Reason # 539 to exercise – it causes a favourable shift in the microbiome.
Antibiotics, obviously affect the microbiome since their intended use is to kill infectious, bad bacteria. However, our ‘good’ guys get killed too. Yeasts and resistant bacteria can then over-grow in susceptible individuals, since they’re not killed by antibiotic. Note: antibiotic exposure can occur through increased consumption of dairy and meat.
When antibiotics are used in early life (first 2 years when microbiome is still colonizing the GI tract), there’s risk of permanently losing some bacteria species and never getting them back. Consequence? Some studies have made links with early antibiotic use and increased risk of eczema, allergy, and obesity later in life.
Note – antibiotics are life-saving and should be used in appropriate circumstances. Doctors over-prescribing for viral infections has definitely been a problem in the past, but with increased awareness and many public health initiatives, this is starting to improve.
Proton Pump Inhibitors (PPIs) used to treat heartburn or reflux by decreasing stomach acid. Normally, an acidic environment helps orchestrate digestive enzyme release, bicarbonate release, and bile flow – all of which create a certain pH environment for our microbiome. A lot of the “good” guys thrive in acidic conditions. Acid is also required to kill pathogens that we ingest from our food.
Again, PPIs have their place when used short-term and appropriately. Please don’t stop taking your medication without first talking to your healthcare provider.

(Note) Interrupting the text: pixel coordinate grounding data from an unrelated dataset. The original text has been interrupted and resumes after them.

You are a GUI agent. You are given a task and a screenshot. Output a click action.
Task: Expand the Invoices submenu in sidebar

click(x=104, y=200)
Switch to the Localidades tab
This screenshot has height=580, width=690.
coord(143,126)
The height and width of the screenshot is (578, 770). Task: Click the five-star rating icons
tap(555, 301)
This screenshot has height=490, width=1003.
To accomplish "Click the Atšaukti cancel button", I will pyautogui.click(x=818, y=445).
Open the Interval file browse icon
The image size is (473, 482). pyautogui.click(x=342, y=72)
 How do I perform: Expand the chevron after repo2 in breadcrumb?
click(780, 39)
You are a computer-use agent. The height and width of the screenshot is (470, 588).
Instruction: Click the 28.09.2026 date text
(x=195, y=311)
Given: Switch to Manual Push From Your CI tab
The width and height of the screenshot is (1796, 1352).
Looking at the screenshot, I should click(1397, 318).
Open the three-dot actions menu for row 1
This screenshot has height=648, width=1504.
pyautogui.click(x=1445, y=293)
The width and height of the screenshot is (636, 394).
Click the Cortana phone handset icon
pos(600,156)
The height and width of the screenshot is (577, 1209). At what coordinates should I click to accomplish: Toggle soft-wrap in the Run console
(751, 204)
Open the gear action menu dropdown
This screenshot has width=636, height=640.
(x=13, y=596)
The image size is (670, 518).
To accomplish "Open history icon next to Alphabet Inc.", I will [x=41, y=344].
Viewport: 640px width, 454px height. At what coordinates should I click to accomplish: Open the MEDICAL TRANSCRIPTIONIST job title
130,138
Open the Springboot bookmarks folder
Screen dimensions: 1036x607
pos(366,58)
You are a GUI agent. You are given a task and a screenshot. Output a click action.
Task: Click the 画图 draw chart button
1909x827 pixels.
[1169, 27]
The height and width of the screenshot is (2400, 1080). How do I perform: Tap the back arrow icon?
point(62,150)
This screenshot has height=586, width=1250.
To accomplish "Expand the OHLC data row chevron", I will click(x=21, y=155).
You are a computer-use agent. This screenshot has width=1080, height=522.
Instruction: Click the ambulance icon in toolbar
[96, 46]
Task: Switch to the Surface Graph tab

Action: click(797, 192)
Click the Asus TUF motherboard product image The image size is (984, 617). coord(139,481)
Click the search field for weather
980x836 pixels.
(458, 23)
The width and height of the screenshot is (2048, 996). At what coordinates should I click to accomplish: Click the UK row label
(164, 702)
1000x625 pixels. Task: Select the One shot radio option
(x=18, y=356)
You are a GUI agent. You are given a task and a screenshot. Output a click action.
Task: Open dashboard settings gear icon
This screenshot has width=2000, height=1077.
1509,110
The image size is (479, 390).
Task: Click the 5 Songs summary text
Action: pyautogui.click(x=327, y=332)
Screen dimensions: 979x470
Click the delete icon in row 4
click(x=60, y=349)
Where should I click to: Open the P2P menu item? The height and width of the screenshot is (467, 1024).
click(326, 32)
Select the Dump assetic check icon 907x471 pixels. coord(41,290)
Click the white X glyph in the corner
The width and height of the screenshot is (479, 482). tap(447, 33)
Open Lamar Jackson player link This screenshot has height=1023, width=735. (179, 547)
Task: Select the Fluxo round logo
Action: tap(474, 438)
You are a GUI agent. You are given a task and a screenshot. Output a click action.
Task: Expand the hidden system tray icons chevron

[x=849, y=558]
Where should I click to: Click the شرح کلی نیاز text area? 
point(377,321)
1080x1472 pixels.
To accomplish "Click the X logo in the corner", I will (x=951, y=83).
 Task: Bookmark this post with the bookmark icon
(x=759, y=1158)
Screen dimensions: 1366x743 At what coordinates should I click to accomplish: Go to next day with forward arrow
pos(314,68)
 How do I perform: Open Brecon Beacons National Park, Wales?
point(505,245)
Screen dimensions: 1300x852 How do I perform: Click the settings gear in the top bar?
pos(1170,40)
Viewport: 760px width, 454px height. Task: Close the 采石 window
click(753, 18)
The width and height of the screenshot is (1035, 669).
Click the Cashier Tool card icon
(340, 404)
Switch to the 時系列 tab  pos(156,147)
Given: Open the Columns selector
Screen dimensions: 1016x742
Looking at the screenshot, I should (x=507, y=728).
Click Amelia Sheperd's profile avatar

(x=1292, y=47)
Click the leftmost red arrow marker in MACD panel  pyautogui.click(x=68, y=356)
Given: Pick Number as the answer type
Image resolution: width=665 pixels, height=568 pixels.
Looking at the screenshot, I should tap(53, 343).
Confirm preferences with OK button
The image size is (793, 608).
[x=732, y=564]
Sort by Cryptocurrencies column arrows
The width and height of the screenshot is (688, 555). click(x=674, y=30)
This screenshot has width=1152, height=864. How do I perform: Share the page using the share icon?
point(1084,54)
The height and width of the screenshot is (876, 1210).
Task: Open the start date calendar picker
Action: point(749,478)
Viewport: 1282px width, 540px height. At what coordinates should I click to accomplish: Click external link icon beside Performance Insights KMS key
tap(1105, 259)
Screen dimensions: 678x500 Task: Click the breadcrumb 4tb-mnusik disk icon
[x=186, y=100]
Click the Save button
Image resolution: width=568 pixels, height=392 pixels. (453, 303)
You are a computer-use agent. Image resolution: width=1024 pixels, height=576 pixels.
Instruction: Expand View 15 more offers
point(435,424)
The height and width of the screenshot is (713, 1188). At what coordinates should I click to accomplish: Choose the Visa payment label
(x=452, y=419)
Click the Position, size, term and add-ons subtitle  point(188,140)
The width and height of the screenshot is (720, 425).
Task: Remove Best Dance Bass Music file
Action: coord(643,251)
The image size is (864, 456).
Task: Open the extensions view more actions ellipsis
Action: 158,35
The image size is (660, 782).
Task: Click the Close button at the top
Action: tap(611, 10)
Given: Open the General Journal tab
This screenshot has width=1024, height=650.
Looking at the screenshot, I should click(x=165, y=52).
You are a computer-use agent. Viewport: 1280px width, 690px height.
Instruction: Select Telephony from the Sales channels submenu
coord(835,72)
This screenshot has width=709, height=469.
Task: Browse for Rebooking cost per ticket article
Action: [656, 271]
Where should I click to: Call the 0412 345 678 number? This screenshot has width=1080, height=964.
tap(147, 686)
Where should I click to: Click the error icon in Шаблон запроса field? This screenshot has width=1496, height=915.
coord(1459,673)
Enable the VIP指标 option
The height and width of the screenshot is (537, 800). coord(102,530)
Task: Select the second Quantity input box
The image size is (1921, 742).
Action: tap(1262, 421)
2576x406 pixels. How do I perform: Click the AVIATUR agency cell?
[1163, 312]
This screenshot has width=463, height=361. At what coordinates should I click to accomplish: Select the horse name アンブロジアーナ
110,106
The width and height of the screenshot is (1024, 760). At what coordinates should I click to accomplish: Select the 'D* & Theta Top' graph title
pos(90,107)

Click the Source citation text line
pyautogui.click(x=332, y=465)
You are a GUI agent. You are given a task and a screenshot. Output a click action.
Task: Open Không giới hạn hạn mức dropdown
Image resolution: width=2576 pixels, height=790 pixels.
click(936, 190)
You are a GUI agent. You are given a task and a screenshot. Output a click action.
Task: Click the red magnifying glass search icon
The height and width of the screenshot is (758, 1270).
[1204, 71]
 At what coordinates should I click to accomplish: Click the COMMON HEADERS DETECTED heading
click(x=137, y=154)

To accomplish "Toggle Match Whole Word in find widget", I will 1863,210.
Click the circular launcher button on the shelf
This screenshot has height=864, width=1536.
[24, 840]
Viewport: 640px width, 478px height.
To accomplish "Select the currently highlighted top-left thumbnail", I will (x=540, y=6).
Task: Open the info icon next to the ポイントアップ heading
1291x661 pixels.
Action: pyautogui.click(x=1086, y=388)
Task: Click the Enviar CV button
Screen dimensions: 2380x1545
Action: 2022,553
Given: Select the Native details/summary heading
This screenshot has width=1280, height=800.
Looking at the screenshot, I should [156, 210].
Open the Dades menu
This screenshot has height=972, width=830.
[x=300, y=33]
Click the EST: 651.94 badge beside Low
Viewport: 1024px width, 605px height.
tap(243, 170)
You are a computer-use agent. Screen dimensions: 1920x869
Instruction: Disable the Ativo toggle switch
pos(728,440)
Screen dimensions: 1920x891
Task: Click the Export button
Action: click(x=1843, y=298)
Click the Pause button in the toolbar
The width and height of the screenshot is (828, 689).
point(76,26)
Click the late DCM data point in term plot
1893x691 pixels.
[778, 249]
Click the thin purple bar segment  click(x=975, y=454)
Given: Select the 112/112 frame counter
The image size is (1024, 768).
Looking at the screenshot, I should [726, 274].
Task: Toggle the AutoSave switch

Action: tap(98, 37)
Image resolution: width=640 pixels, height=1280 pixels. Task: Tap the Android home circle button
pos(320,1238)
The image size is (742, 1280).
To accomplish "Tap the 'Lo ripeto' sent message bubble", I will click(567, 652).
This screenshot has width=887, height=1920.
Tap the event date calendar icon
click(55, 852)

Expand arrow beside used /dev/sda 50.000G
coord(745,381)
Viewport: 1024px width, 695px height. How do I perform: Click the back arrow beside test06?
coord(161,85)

The interactions between host (us) and microbiota is extremely complex and the resulting balance of benefit vs. harm depends on the integration of factors listed above. Early life factors like birthing method, breastfeeding and antibiotic use is something that we (obviously) can’t modify. We have to do the best we can with the microbiome we have created from age 3! This may mean more dietary changes, supplement support or pre/probiotic support for some.